- [Aim of the exercise]
In the entries below, find the line with "Task: Collapse the" and print exactly every line from there up to and including the line with "Screen dimensions: 1024x728", with no other lines.

Stored records
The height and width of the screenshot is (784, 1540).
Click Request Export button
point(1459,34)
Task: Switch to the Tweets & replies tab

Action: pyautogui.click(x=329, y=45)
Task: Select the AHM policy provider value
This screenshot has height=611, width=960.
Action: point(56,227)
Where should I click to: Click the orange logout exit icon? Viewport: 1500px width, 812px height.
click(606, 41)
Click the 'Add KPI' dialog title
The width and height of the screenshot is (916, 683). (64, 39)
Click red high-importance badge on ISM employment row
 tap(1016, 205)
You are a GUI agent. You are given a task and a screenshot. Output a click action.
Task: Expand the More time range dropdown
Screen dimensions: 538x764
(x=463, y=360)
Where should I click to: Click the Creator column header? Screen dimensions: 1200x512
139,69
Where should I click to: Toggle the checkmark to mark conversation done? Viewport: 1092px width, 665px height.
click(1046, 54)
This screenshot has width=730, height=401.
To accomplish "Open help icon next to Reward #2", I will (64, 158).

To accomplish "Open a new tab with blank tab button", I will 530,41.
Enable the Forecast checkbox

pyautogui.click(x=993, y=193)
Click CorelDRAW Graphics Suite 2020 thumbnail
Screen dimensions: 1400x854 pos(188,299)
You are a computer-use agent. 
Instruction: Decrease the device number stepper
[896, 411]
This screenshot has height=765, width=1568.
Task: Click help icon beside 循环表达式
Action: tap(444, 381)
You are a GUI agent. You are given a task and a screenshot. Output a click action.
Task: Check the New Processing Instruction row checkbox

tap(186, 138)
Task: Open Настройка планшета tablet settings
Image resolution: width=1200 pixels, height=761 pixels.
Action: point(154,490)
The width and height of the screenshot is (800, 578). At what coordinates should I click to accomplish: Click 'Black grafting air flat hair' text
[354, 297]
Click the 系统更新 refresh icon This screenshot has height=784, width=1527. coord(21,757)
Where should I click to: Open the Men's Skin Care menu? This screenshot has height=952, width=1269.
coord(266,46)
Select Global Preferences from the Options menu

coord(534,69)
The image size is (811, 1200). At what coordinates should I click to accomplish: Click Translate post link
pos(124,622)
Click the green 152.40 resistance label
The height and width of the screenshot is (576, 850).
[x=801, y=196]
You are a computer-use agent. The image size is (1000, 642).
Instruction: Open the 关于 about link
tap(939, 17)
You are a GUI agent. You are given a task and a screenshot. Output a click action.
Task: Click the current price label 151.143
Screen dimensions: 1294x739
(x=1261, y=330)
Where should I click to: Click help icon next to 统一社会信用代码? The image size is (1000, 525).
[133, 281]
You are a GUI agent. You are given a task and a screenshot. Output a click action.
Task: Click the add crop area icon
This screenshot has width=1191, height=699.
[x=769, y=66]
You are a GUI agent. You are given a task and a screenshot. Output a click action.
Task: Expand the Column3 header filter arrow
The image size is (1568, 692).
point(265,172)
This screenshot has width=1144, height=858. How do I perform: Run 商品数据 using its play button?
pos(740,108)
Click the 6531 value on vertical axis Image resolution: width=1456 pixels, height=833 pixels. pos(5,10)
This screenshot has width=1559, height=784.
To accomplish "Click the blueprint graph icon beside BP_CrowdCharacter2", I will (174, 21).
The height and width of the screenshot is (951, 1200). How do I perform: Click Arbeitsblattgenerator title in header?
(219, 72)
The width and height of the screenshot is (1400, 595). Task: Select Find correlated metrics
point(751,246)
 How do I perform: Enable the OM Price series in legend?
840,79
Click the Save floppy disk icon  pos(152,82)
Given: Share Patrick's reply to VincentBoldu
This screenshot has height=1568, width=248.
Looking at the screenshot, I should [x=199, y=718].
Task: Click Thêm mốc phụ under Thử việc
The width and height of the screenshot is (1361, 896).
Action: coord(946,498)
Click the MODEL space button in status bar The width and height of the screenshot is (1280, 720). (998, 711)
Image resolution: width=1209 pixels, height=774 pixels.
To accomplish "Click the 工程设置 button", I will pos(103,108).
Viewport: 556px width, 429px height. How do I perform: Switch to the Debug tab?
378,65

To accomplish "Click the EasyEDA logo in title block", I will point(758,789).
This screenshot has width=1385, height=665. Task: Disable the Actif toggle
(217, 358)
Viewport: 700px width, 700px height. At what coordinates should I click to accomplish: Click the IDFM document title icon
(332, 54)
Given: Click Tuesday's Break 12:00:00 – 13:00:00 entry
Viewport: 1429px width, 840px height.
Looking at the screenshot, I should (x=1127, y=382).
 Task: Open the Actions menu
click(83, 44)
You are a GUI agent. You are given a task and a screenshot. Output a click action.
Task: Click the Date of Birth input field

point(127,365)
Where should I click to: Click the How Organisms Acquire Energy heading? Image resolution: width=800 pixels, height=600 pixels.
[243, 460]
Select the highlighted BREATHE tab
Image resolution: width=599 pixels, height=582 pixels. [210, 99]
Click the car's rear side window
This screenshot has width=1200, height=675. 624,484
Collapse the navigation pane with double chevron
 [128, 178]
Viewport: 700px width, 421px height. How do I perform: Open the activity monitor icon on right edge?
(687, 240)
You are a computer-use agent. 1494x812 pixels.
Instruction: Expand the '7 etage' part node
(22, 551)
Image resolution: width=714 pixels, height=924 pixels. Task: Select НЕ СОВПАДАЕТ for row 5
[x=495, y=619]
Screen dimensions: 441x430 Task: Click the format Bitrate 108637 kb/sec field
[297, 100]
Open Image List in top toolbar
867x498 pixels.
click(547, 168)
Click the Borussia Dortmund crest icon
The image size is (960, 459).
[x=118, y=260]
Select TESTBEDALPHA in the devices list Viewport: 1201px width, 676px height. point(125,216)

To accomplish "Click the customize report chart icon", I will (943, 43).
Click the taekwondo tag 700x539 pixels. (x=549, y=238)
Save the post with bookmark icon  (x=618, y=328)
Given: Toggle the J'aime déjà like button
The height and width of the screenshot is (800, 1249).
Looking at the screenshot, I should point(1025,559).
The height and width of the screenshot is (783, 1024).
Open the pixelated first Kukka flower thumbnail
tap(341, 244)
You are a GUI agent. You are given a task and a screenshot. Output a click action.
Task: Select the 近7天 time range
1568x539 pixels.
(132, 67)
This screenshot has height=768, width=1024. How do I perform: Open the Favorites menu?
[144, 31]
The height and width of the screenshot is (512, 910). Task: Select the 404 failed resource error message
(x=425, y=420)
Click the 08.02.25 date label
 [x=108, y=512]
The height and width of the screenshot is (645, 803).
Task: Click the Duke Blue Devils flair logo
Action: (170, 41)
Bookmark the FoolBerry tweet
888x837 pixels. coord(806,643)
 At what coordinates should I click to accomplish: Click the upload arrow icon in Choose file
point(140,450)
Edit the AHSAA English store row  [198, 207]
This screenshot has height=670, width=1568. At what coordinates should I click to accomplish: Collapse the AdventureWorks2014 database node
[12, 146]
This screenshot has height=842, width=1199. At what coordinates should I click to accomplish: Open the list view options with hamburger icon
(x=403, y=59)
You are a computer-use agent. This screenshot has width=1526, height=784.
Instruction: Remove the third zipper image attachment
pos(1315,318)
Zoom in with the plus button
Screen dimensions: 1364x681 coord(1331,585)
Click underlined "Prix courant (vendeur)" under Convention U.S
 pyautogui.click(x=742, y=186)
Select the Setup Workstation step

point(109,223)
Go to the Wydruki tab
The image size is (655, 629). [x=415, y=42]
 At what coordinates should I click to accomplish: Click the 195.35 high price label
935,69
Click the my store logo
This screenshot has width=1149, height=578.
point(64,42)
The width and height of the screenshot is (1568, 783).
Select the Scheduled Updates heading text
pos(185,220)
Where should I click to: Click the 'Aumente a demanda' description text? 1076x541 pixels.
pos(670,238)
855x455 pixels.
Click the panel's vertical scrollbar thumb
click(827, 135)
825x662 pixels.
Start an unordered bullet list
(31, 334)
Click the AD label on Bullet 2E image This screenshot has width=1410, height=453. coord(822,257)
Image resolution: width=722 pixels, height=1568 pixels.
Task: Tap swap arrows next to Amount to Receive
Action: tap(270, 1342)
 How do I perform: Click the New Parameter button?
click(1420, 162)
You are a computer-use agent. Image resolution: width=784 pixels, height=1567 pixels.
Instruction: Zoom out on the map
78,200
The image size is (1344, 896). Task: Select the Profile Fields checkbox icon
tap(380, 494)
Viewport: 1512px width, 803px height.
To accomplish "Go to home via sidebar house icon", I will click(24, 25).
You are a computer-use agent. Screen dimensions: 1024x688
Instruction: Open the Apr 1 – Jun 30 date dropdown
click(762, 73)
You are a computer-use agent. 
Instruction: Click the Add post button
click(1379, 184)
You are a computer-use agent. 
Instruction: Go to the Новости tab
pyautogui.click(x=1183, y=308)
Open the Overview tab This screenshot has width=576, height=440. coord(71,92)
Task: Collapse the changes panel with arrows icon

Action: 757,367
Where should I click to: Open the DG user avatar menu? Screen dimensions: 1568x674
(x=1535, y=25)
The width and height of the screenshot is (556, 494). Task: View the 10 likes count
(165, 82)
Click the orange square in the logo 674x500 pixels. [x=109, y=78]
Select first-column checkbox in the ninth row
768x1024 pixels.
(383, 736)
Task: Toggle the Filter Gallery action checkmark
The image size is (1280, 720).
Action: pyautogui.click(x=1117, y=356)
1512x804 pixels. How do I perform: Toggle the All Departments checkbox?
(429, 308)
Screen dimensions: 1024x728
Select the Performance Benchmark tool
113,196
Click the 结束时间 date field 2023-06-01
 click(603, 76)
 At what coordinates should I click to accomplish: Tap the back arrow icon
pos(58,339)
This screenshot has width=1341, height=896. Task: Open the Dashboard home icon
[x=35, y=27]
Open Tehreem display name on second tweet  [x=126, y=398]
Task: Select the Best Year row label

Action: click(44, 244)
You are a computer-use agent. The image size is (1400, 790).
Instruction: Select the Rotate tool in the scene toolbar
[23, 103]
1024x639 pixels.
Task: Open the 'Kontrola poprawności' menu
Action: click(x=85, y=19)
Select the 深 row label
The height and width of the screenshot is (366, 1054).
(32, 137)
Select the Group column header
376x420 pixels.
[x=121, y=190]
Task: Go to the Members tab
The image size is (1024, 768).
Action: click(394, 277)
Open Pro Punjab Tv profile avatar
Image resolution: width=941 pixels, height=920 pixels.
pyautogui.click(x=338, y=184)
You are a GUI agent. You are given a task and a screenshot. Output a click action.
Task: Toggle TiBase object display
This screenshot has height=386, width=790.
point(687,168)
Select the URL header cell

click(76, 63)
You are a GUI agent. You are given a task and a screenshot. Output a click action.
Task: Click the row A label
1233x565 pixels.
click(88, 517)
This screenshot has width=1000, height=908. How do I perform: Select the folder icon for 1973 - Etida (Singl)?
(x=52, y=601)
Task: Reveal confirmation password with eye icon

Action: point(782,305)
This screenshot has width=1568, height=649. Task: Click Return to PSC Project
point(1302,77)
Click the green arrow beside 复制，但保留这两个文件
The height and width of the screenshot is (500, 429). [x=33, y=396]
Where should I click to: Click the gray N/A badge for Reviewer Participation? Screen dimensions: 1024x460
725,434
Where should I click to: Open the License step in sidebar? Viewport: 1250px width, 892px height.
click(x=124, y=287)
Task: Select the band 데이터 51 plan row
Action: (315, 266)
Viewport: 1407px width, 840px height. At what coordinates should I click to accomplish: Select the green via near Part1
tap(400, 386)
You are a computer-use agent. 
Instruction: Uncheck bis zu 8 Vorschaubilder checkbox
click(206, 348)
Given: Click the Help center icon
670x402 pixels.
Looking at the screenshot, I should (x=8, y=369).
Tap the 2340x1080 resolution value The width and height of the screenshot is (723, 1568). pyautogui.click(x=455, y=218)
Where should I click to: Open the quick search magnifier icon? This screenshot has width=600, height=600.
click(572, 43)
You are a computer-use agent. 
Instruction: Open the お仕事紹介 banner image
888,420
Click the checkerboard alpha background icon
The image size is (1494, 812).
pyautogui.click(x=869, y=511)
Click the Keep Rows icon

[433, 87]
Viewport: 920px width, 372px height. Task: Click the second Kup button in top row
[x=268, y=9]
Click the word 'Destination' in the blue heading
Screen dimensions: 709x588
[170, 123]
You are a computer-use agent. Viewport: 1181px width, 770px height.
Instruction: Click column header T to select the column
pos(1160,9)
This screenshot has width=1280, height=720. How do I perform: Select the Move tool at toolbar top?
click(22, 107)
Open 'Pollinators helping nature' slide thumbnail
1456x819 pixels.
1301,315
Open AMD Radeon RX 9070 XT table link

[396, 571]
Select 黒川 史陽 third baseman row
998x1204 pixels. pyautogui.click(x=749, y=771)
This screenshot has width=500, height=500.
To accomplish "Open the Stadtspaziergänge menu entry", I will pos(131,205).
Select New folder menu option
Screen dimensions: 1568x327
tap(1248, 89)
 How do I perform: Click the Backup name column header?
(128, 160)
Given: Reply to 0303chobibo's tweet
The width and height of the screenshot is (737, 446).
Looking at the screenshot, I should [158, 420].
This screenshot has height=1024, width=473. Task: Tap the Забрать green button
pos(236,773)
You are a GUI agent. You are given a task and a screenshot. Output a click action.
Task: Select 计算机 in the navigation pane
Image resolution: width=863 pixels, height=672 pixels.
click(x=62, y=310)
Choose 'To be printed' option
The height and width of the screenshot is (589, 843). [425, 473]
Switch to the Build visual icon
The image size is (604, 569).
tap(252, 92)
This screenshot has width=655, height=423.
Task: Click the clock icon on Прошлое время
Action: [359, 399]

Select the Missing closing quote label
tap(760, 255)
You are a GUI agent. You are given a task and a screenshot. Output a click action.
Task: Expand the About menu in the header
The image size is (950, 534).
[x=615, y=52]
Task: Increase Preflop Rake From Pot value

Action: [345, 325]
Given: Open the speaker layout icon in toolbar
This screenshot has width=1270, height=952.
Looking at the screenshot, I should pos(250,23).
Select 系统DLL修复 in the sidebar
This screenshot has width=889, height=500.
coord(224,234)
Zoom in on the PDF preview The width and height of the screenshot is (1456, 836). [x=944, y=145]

- [Task output]
Task: Collapse the changes panel with arrows icon

Action: 757,367
Where should I click to: Open the DG user avatar menu? Screen dimensions: 1568x674
(x=1535, y=25)
The width and height of the screenshot is (556, 494). Task: View the 10 likes count
(165, 82)
Click the orange square in the logo 674x500 pixels. [x=109, y=78]
Select first-column checkbox in the ninth row
768x1024 pixels.
(383, 736)
Task: Toggle the Filter Gallery action checkmark
The image size is (1280, 720).
Action: pyautogui.click(x=1117, y=356)
1512x804 pixels. How do I perform: Toggle the All Departments checkbox?
(429, 308)
Screen dimensions: 1024x728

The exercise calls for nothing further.